How to perform Find with partial data (text)?

K3lso · February 16, 2005

For exemple: I

comment · February 17, 2005

Can you define "55% of similar match"? Or at least give a more detailed description - preferably with an example?

K3lso · February 17, 2005

I want to perform a search that gives a partial match. Exemple: I type in the search field the word "KANGAROO". If it all goes well the search should give these results that are already in my records: "KANGO", "ANGAR", "KAROO" and all words that are similar to "KANGAROO".

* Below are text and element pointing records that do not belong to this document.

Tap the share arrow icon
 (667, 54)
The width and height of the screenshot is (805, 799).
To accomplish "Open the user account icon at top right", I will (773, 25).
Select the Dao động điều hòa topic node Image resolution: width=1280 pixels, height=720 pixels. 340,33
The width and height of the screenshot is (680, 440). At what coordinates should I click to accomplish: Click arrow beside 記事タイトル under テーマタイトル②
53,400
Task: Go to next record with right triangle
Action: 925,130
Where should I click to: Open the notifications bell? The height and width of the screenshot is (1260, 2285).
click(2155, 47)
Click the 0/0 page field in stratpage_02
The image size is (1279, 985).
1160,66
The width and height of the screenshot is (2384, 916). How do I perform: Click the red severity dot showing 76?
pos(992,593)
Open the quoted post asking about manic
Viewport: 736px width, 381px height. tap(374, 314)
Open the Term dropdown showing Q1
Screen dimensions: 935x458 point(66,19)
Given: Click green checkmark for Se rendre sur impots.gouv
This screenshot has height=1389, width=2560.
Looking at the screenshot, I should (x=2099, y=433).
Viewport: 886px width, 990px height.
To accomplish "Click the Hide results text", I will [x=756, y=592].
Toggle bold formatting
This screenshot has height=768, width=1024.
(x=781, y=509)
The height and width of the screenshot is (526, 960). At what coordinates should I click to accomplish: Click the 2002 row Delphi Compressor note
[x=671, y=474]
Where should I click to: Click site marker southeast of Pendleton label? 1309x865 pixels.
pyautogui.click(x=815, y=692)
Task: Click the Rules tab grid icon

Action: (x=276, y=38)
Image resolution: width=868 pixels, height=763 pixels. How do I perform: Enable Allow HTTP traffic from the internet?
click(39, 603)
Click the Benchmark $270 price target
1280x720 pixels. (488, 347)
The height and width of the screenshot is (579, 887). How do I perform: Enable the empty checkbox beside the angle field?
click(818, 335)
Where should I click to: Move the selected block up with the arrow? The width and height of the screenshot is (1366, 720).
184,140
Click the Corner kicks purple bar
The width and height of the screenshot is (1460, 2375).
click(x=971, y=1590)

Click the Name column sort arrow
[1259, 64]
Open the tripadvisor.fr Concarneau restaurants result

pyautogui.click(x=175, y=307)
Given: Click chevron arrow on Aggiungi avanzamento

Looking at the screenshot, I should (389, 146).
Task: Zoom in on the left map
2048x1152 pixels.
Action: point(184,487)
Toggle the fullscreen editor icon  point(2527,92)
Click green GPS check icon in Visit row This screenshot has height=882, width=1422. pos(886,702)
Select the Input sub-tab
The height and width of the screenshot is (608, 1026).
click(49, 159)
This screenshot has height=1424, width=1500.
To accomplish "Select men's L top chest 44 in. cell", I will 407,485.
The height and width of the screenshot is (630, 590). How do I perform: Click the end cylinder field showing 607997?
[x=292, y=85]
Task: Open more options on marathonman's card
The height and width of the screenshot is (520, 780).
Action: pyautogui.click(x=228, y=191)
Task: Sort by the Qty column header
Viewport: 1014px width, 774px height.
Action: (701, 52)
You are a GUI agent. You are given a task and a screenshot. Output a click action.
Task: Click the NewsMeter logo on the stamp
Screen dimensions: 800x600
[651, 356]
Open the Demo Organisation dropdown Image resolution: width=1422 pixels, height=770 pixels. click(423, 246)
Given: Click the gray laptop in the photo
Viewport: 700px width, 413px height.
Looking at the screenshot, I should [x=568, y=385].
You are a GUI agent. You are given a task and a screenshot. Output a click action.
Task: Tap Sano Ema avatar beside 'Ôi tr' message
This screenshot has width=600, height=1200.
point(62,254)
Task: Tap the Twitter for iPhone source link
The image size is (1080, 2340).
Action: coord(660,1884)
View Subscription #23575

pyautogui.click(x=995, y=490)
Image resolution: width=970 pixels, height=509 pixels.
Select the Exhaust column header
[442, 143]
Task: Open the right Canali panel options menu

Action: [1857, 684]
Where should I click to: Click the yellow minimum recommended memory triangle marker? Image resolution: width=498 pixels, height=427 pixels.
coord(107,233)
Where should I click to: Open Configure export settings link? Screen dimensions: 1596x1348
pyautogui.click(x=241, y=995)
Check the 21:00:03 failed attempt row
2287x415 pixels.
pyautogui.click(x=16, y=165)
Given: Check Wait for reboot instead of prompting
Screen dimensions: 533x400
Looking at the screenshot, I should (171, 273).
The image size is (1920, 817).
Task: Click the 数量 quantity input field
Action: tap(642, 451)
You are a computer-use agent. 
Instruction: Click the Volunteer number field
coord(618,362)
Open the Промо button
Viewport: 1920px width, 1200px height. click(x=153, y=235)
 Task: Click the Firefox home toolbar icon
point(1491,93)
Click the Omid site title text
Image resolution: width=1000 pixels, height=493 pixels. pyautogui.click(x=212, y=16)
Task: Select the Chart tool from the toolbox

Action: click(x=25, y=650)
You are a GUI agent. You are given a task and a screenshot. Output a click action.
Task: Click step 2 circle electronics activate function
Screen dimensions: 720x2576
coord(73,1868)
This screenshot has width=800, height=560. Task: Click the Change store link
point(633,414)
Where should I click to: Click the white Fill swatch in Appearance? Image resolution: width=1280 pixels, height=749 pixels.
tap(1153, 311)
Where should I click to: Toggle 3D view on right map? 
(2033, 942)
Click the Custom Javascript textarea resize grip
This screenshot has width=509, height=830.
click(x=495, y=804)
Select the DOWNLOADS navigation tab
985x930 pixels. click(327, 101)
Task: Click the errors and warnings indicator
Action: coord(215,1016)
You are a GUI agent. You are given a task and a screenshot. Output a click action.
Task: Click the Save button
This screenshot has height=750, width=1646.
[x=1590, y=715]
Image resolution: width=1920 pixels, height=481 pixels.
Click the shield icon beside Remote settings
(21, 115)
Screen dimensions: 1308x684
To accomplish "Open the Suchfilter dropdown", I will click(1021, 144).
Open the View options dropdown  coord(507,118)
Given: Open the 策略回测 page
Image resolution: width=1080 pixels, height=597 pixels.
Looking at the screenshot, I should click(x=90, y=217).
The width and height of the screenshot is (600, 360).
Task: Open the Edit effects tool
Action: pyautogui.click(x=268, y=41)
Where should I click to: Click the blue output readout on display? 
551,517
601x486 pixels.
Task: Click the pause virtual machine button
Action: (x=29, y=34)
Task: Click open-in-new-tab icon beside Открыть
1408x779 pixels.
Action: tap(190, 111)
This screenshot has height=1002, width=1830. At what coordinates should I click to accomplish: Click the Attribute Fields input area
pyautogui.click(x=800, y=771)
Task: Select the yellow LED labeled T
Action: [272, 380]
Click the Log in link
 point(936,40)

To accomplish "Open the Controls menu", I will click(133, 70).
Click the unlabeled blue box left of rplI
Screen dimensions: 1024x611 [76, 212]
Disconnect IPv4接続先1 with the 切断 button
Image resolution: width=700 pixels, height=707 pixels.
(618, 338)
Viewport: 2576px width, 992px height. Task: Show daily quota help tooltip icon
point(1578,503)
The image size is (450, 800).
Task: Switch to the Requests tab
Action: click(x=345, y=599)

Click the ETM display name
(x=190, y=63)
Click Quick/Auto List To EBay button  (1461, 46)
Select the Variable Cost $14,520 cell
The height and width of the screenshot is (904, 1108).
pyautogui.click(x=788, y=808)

I mentioned the percentage match because I have a database in foxpro and when you perform a search, in the search field you can select the % of similarity between the word you type and the words in your record.

I hope this can help you.

BobWeaver · February 17, 2005

You could try something like this to simplify the text in both the trademark field, and the search field:

Substitute(OriginalText;

["E";"A"];["I";"A"];

["O";"A"];["U";"A"];

["B";"V"];["W";"V"];

["D";"T"];["G";"K"];

["Z";"S"];["CH";"J"];

["C";"K"])

Then search the simplified trademark field for the simplified search text.

K3lso · February 17, 2005

Sorry but I don

BobWeaver · February 17, 2005

Assuming that your trademark field is called "Trademark" then:

Make a new calculated field "SimplifiedTrademark" with the formula:

Substitute(Trademark;

["E";"A"];["I";"A"];

["O";"A"];["U";"A"];

["B";"V"];["W";"V"];

["D";"T"];["G";"K"];

["Z";"S"];["CH";"J"];

["C";"K"])

Then make a global field "SearchText" where the user will enter the search text. And then make another calculated field "SimplifiedSearchText" with the formula:

Substitute(SearchText;

["E";"A"];["I";"A"];

["O";"A"];["U";"A"];

["B";"V"];["W";"V"];

["D";"T"];["G";"K"];

["Z";"S"];["CH";"J"];

["C";"K"])

Then you can make a simple find script

Enter Find Mode

Set Field [simplifiedTrademark, SimplifiedSearchText]

Perform Find []

So, the user enters the new proposed trademark into the SearchText field and runs the script. Similar text, if any, will be returned in the found set.

What the formula is doing is replacing all vowels with "A" and reducing the number of different consonants with a smaller set of similar sounding ones. So there is a better chance of matching words that are not exactly the same.

comment · February 17, 2005

The problem is not (yet) how, but what. I still don't know what "similar" means, and certainly not how to measure similarity. IMHO, this is a much more complex subject than what would seem at first glance (do a Google on "partial string matching" to see what I mean).

If you know the algorithm that your FOXPRO database uses, then perhaps we can help you translate that to Filemakerese. I suspect it will be mighty slow, but who knows.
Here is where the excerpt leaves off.